Tim Rotolo, Chairman of Premier American Uranium commented, "The announcement made today marks a significant leap in our journey to strengthen our foothold in the U.S. uranium market through opportunistic and strategic M&A. By acquiring a key project, we’re not just enriching our portfolio; we’re also setting our roots in three principal uranium regions, paving the way for rapid growth. Additionally, I am excited to introduce Colin as the newest member of our team. His profound knowledge of the uranium industry, together with our unparalleled technical skills, places us in an advantageous position in what is arguably the most promising uranium territory in the United States.”

Colin Healey, CEO of Premier American Uranium commented, “I am extremely excited to be joining Premier American Uranium at a time when uranium sector fundamentals are the strongest I have witnessed in my career and poised to accelerate, backed by a global push toward net-zero emissions.  ‘Company building’ is a foundational part of Premier American Uranium’s DNA and I look forward to working with this incredibly talented and experienced team to continue to shape that legacy, executing on a multi-pronged growth strategy that includes plans to unlock value within the current portfolio of uranium properties through exploration, resource delineation and development, systematically de-risking the assets.  In parallel, PUR will continue to leverage its deep knowledge of the premium uranium districts of the United States and plans to accretively expand our project pipeline through acquisition. Today’s transaction represents a significant step in our asset building strategy, targeting sizable historic inferred resources on past-producing land in New Mexico’s Grants Mineral Belt, which has a prolific history of uranium production.”

 Benefits to American Future Fuel Shareholders

  • Significant and Immediate Premium: The Exchange Ratio represents a 57.3% premium to the 20-day VWAP of the AMPS Shares on the CSE for the period ended March 19, 2024[8].
  • Diversified Exposure to Top U.S. Uranium Districts: AMPS Shareholders will retain approximately 35.8% ownership in the Company and mitigate single asset risk by gaining exposure to Premier American Uranium’s five projects in Colorado and Wyoming, which includes a past-producing mine.
  • Bolstered Capital Markets Profile: The Company will have a market capitalization of over C$129 million and approximately C$11 million2 in cash, an enhanced ability to raise capital, increased trading liquidity, a broader shareholder base and sell-side research coverage.
  • Aligning with a Team and Strategy with Proven Results: Premier American Uranium has unparalleled U.S. uranium exploration, development, permitting and operating experience, along with corporate finance and M&A expertise with proven results. AMPS Shareholders can expect to benefit from a disciplined and opportunistic M&A strategy, focused on building critical mass in the U.S.
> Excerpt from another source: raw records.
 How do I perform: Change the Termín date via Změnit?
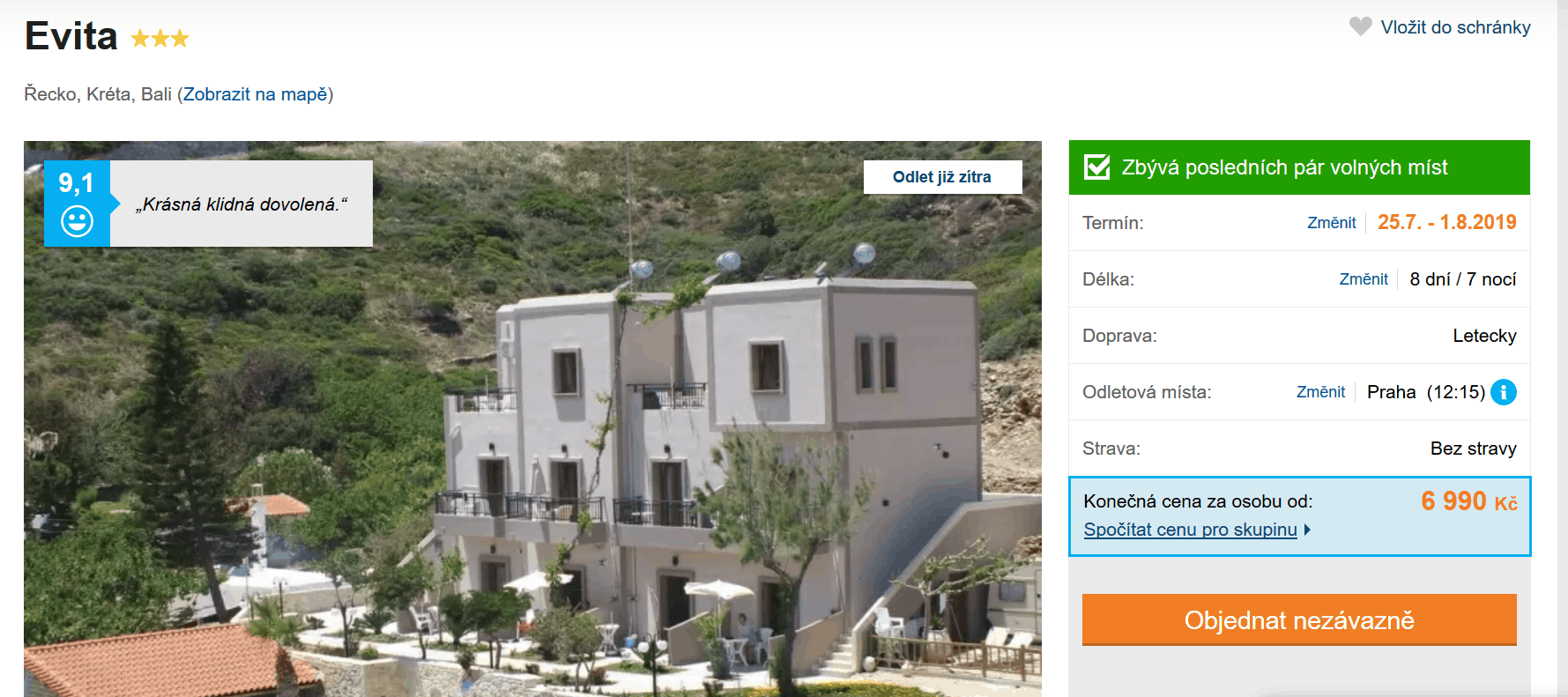tap(1331, 223)
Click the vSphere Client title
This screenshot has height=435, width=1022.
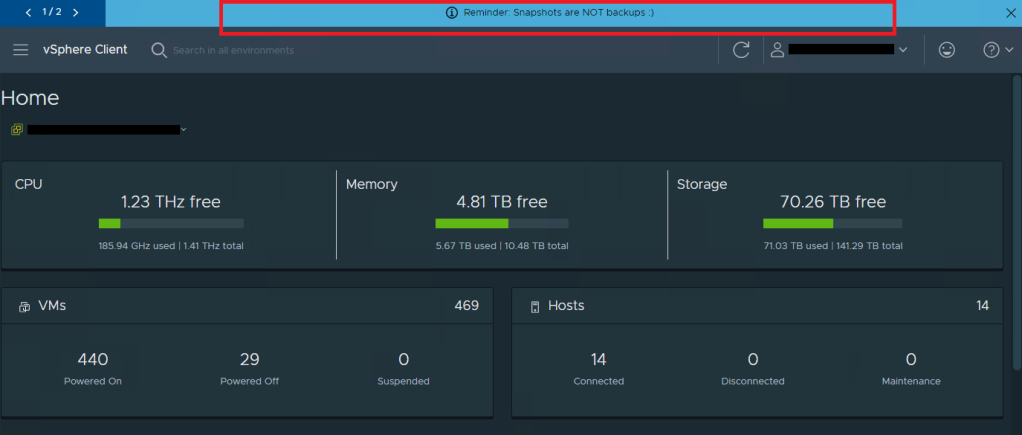pos(85,50)
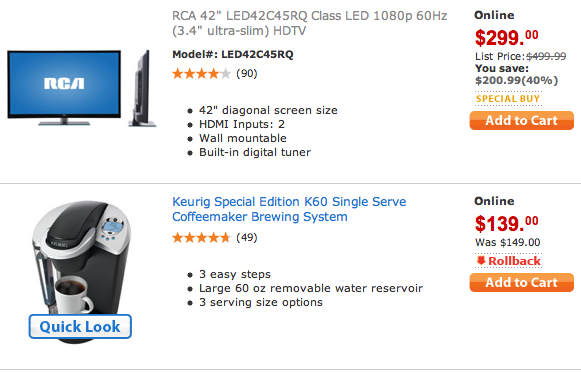The image size is (581, 372).
Task: Click the Model# LED42C45RQ text
Action: [x=233, y=54]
David Suda, CEO of American Future Fuel commented, “We are thrilled to announce this transaction with Premier American Uranium, presenting our shareholders with an unparalleled opportunity to join forces with a dynamic company with a proven growth strategy. This Arrangement provides an immediate premium, and tangible benefits, including diversifying our exposure to multiple assets across three of the top uranium districts in the U.S., removing our single asset risk and enhancing our profile with a strong network of corporate and institutional investors, which will complement our existing register. The seasoned team driving PUR brings with it a wealth of expertise garnered over decades in the uranium sector, and as President, upon completion of the Arrangement, I look forward working alongside them to drive the narrative forward and spearhead Cebolleta’s imminent advancement."
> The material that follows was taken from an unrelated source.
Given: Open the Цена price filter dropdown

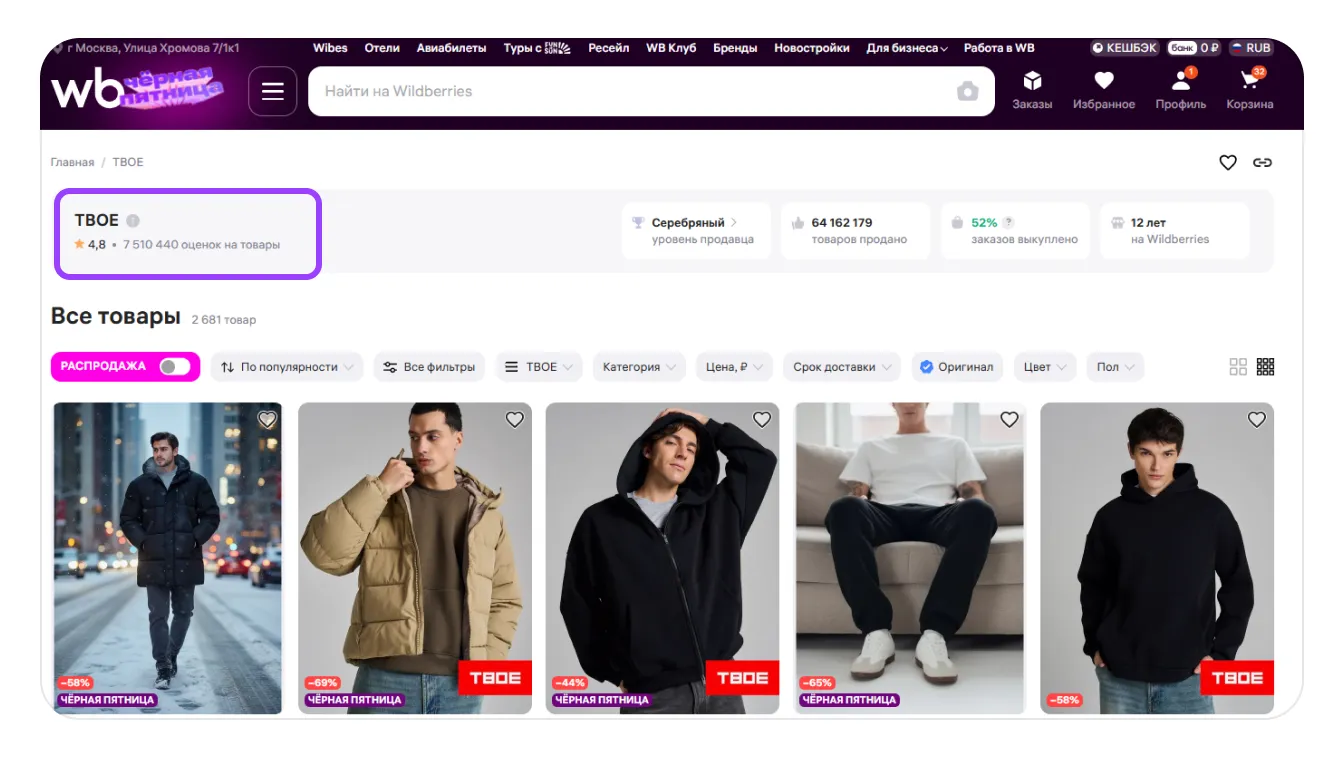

About the Cebolleta Project

Cebolleta is an advanced uranium exploration project located in Cibola County, New Mexico.  The Project is approximately 35 miles (56km) west of Albuquerque and lies within the prolific Grants Mineral Belt, one of the largest concentrations of sandstone-hosted uranium deposits in the world.  The Grants Mineral Belt has historically produced 347M lbs U3O8, or ~37% of all uranium produced in the United States.6 American Future Fuel has a 100% lease-hold interest in Cebolleta (6,700 acres mineral rights, 5,700 acres surface rights), which is comprised of multiple known uranium deposits and several previously operating uranium mines.

Cebolleta has been subject to extensive exploration and development from the 1950s through the 1980s.  Past efforts revealed several significant sandstone-hosted uranium deposits ranging from 200 to 800ft (60-240m) deep in the Jurassic Jackpile Sandstone. These deposits were amenable to both surface and underground mining, which culminated from 1975-1981 when over 3.8M lbs U3O8 was produced from the JJ#1 and St. Anthony Mines4.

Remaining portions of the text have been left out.